WORK ORDER
Set down again exactly the lines of the listing below that fall between the line holding "Given: Click the 全屏 (ctrl+i) fullscreen icon" and the line holding "This screenshot has height=416, width=822.", inclusive.

EXTRACTED MATERIAL
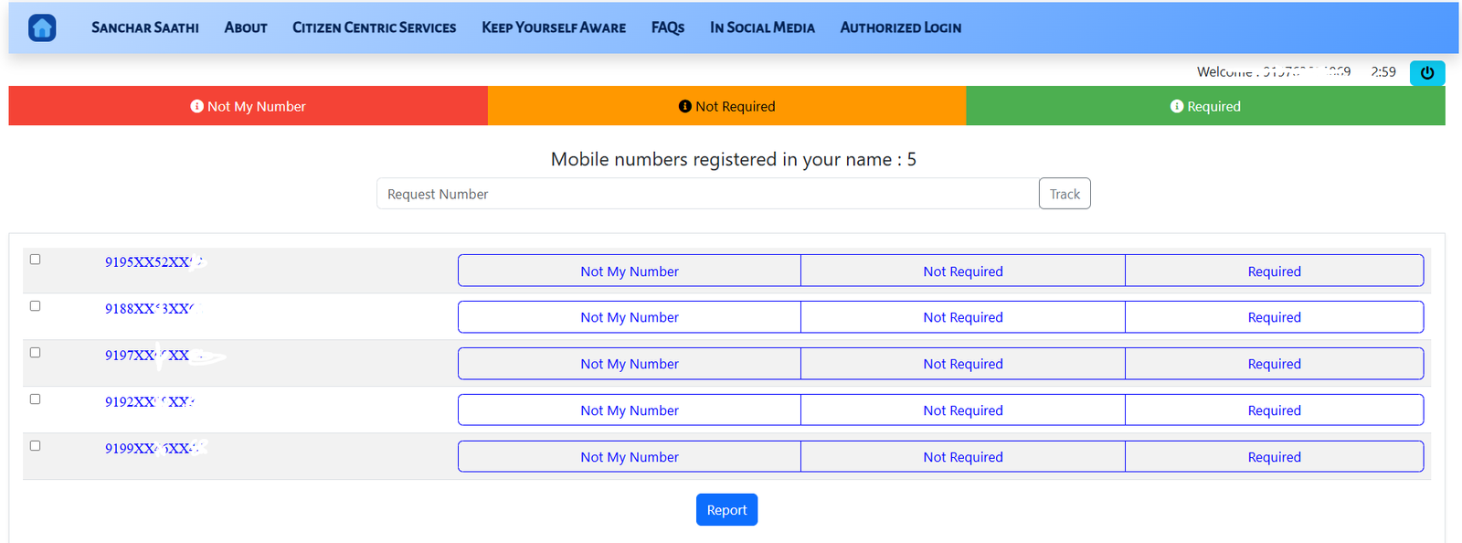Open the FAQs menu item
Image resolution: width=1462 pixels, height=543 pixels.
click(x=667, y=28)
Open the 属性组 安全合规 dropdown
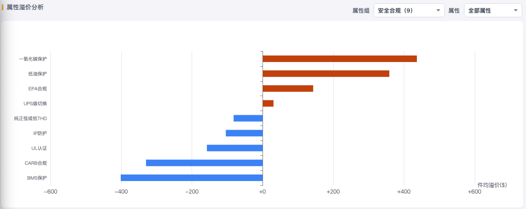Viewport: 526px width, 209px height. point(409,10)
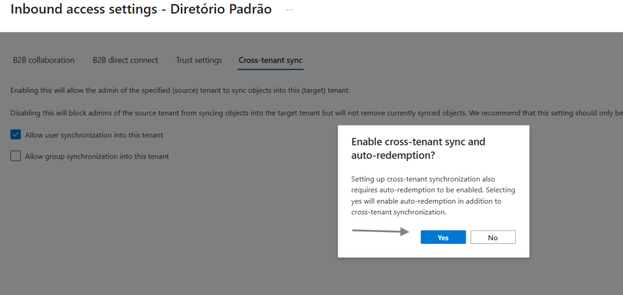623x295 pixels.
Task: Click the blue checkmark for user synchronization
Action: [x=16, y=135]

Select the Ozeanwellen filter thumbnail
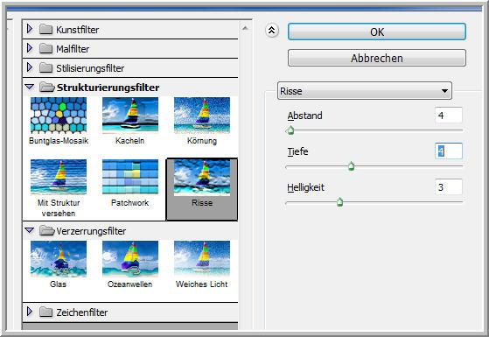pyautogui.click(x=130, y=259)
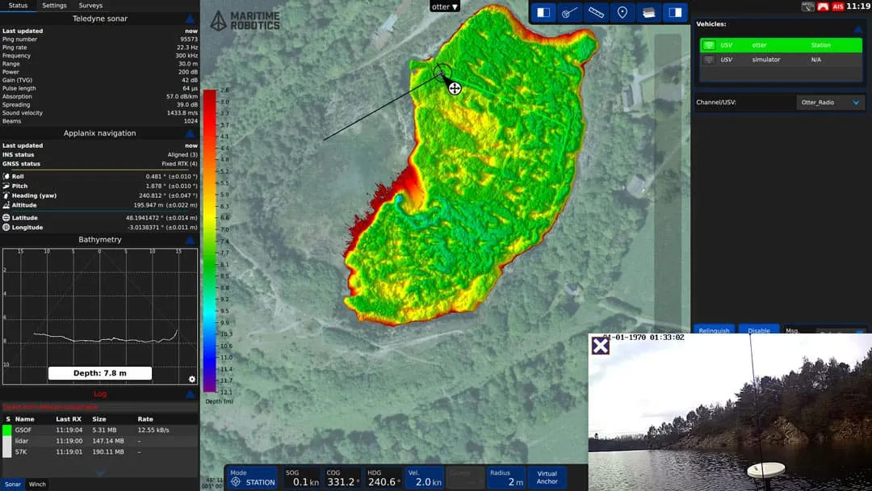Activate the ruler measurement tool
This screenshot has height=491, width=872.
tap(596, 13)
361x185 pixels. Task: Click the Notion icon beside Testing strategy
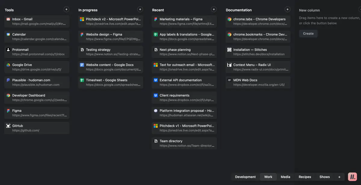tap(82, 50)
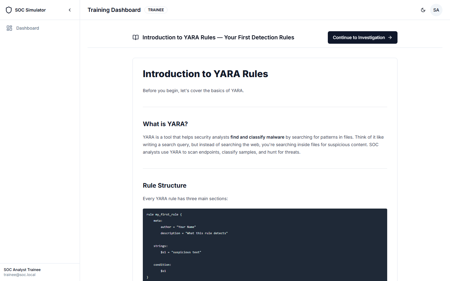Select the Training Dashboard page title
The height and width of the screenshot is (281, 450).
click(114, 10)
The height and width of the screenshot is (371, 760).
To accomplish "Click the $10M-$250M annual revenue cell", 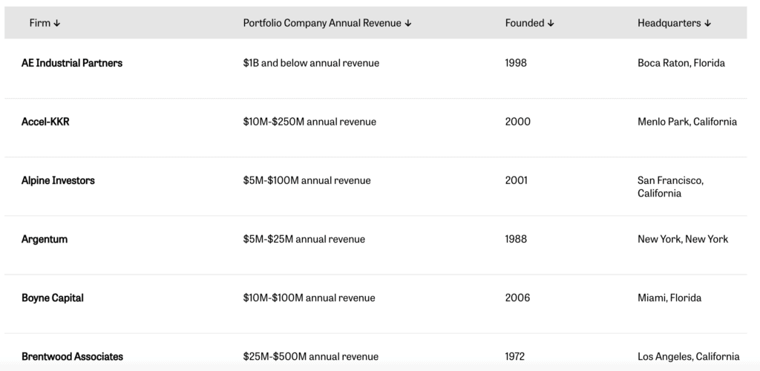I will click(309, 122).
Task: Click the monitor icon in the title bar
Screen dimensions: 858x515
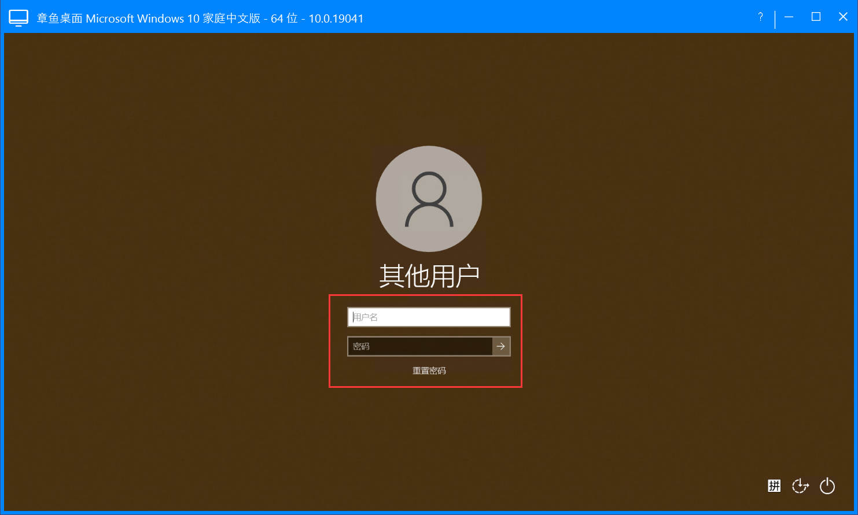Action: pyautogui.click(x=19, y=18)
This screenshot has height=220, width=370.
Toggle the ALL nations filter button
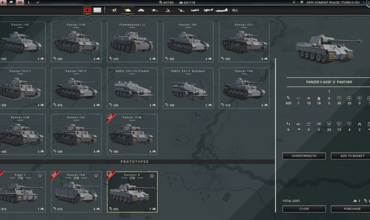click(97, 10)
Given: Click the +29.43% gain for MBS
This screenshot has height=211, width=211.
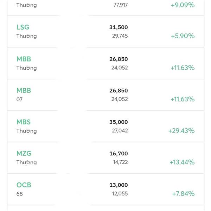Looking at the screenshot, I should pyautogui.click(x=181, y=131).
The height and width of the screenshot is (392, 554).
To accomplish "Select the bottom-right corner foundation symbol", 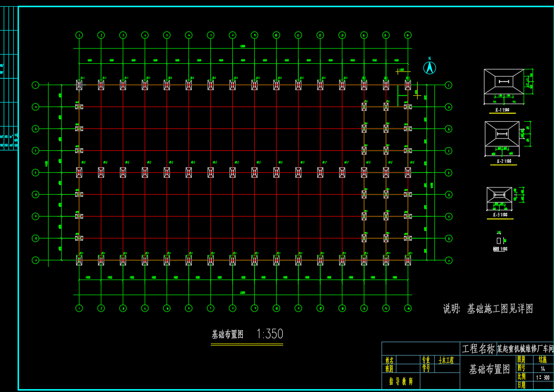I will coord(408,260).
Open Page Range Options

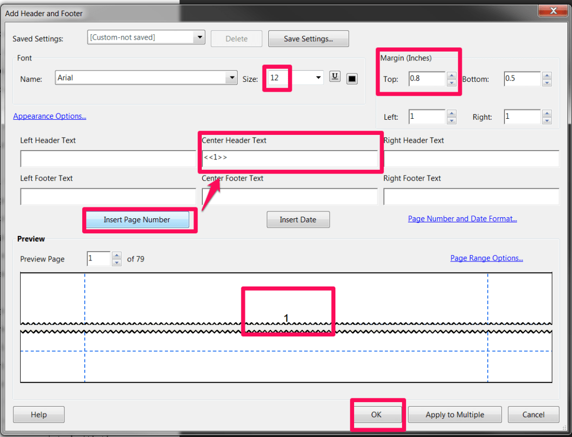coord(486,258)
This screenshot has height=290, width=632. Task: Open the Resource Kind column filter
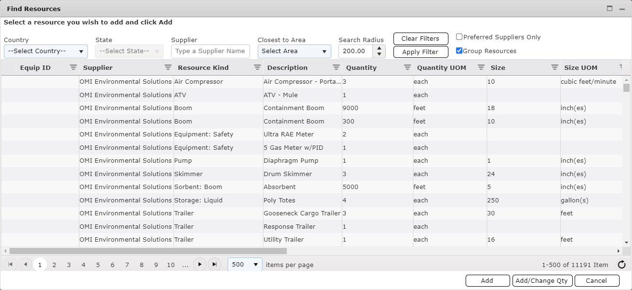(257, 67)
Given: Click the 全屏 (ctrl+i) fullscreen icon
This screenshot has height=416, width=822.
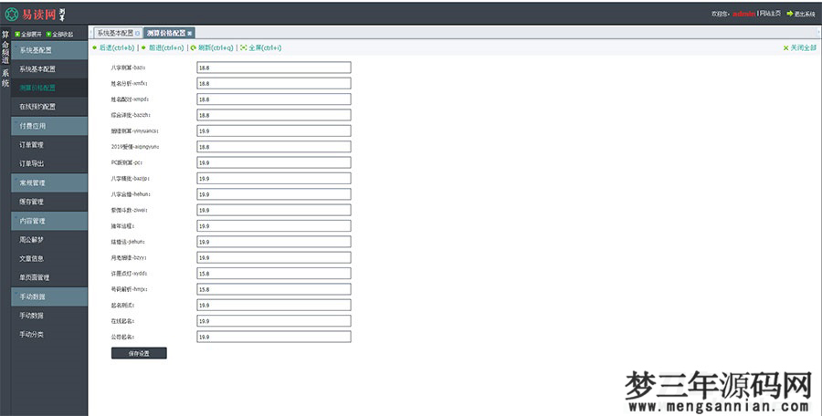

...

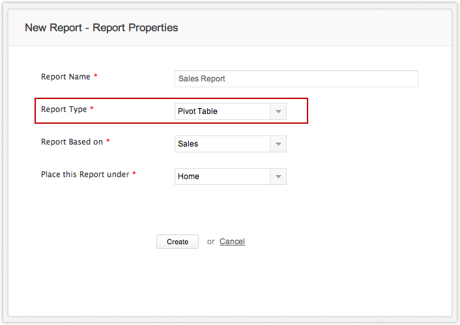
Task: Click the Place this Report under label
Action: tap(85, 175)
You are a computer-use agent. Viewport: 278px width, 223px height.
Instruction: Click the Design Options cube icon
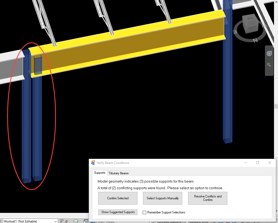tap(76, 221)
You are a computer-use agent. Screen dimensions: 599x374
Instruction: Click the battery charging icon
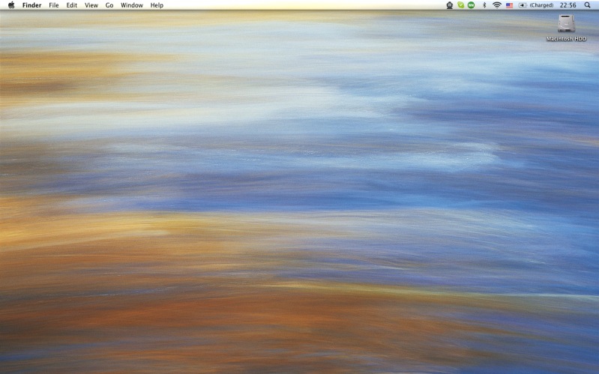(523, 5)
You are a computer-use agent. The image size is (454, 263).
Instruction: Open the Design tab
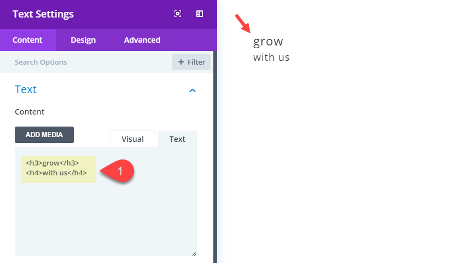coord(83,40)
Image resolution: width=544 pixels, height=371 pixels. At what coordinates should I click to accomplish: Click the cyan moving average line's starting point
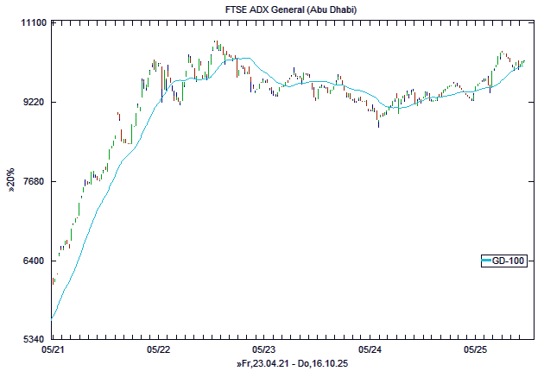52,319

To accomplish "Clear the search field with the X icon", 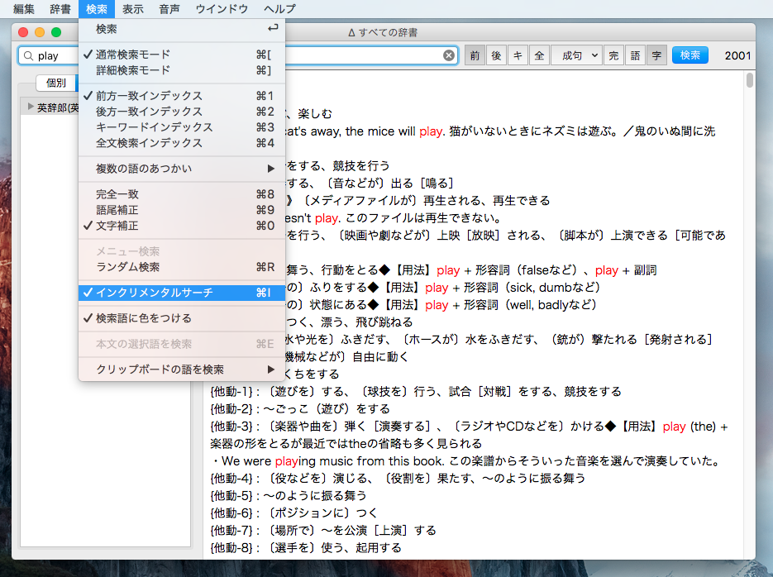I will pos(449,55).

TASK SOLUTION
Given: Click the 全屏 (ctrl+i) fullscreen icon
This screenshot has height=416, width=822.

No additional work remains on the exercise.